A few weeks ago, I threw away our baby swing. It had faithfully rocked four babies and was clearly falling apart, but as I disassembled it and put it out by the trash, my heart ached. You know the feeling, right? If we do have more children, I can get another swing, but having it around kept my hope alive that I was not yet saying “goodbye” to the baby-era of my life. I saw this same type of hope in the woman who sold me a baby crib at a garage sale. Her youngest son was eight, and she did not plan to have any more children, yet she had kept the crib in perfect condition, carefully wrapped and stored in her attic. I practically had to pry the pieces out of her hands! The only way she could allow me to load the crib into my car was by remembering that another little baby would get to enjoy it.
It really is hope that keeps us from falling apart every time our children advance to the next phase of their lives—never again to nurse, sit in a high chair, or get excited about Chuck E. Cheese. My sister-in-law told me how emotional she felt watching her son go off to Kindergarten—excited about his new backpack and not even aware that he was going to be desperately missed. My husband refuses to think about the day our daughters will leave the house; it is painful for him to imagine a day without them coloring at the kitchen table or asking for a bedtime story. However, we “let” our children grow up because we have hopes that their lives will bring wonderful experiences and opportunities.
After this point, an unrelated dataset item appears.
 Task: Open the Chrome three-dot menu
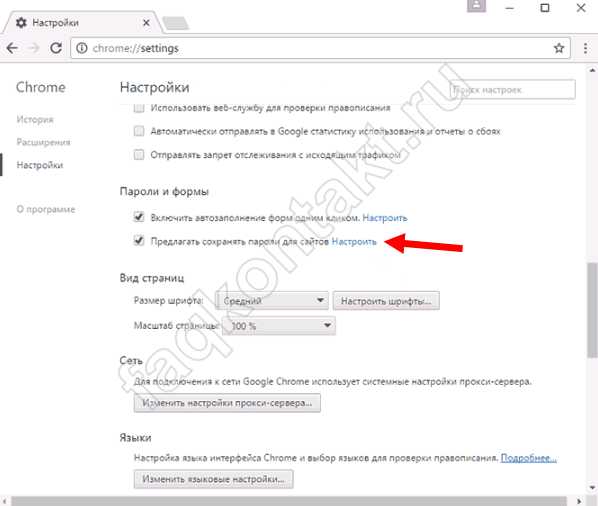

This idea of hope also plays into the ordinary, monotonous parts of motherhood. Obviously, every job has its tedious and boring requirements, and whether we are earning money to support our families or keeping up with the house and appointments, there are times when all of us are well past the point of exasperation. We keep going because we hope that by paying the bills, providing a healthy home environment, and/or making the Saturday night milk run, our families will grow happily.
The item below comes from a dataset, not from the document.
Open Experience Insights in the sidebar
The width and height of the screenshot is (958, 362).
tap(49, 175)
I currently have a six-month-old baby, whom I adore, but who needs lots of care. Some days, after spoon- and bottle-feeding him, changing his diapers, keeping the house relatively clean, investing quality time with him and his siblings, etc., etc., I wonder if I will ever have a daily routine that does not leave me so physically and mentally exhausted. It is those days when I think about hope. Even though motherhood is “hard,” we can do hard things.
I have hope that this daily love affair I have with strained sweet potatoes and mashed bananas will turn into a healthy son who will love me like I love him. I have hope that the hours I spend playing Monopoly will one day help my children learn to manage money and seek wise investments, and I have hope that the moments when I think, “I’m not strong enough for this!” will one day pale in comparison to the successful family I have raised.
The sweetness of my son’s hope (for frozen yogurt, fizzy water, and soccer practice) continues to remind me to keep my own hopes alive. Whether I am trying to hold on to the fierce, poignant love I have for my little children or simply trying not to go batty at the end of a wearisome day, a firm, bright hope that great things will come from the work I am doing is, for me, what being a mom is all about.